From: | Philip Couling <couling(at)gmail(dot)com> |
---|---|
To: | Torsten Förtsch <tfoertsch123(at)gmail(dot)com> |
Cc: | pgsql-general(at)lists(dot)postgresql(dot)org |
Subject: | Re: Validating check constraints without a table scan? |
Date: | 2024-11-27 12:05:59 |
Message-ID: | CANWftz+7+Jt459UC3dV=d0tExtCacDr1KkjCmF7FmSpPamwgYA@mail.gmail.com |
Views: | Raw Message | Whole Thread | Download mbox | Resend email |
Thread: | |
Lists: | pgsql-general |
It looks like updating pg_constraint isn't an option for AWS RDS due to the
way AWS doesn't give you superuser access.
Thanks a lot for the suggestion anyway.
On Fri, 15 Nov 2024 at 15:28, Torsten Förtsch <tfoertsch123(at)gmail(dot)com>
wrote:
> On Fri, Nov 15, 2024 at 9:38 AM Philip Couling <couling(at)gmail(dot)com> wrote:
>
>> Is there a solid reason why adding a check constraint does not use
>> existing indexes for validation.
>>
>> We are currently looking at partitioning a multi TB table leaving all
>> existing data in place and simply attaching it as a partition to a new
>> table. To prevent locking, we are trying to add an INVALID check constraint
>> first and then validate it.
>>
>> I can trivially prove the invalid constraint is valid with a simple
>> SELECT which will use an existing index and return instantaneously. But
>> AFAIK Theres no way to mark a constraint as valid without scanning all the
>> rows.
>>
>
> Most likely your query is not exactly the same as the check constraint.

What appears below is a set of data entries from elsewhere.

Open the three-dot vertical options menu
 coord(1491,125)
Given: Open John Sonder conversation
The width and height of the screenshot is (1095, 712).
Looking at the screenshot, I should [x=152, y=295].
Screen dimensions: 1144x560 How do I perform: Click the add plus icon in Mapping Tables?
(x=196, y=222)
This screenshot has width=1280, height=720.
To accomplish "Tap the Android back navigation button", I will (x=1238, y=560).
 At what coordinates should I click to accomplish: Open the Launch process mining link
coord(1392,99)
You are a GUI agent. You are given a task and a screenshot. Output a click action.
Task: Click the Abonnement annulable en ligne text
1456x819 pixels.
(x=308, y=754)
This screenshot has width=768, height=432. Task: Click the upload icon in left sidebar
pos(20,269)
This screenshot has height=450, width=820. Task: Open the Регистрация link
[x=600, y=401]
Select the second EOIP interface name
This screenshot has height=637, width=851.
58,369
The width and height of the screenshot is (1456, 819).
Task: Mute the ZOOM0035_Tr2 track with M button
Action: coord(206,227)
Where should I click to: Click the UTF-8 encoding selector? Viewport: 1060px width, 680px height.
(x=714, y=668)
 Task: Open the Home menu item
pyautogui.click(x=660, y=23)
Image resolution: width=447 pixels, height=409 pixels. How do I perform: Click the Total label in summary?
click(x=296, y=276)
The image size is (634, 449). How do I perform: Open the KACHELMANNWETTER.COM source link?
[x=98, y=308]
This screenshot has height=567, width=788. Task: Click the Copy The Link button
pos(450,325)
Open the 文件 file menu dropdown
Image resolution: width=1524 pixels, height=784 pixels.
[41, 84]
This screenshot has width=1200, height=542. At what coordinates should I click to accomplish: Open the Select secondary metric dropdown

> Think about NULL and similar.
>
>
>> This operation is really problematic on a production database with heavy
>> IO load.
>>
>> Is there a solid ready why validating check constraints cannot use
>> existing indexes? If I can prove the constraint is valid so trivially with
>> a SELECT, then why can Postgres not do the same (or similar)?
>>
>
> Here is what has worked for me many times:
>
> 1. create the check constraint as NOT VALID. From now on no new or updated
> row is allowed to violate it.
> 2. check if the constraint holds with a query on a binary replica. Make
> sure the query starts only when the constraint is visible on the replica.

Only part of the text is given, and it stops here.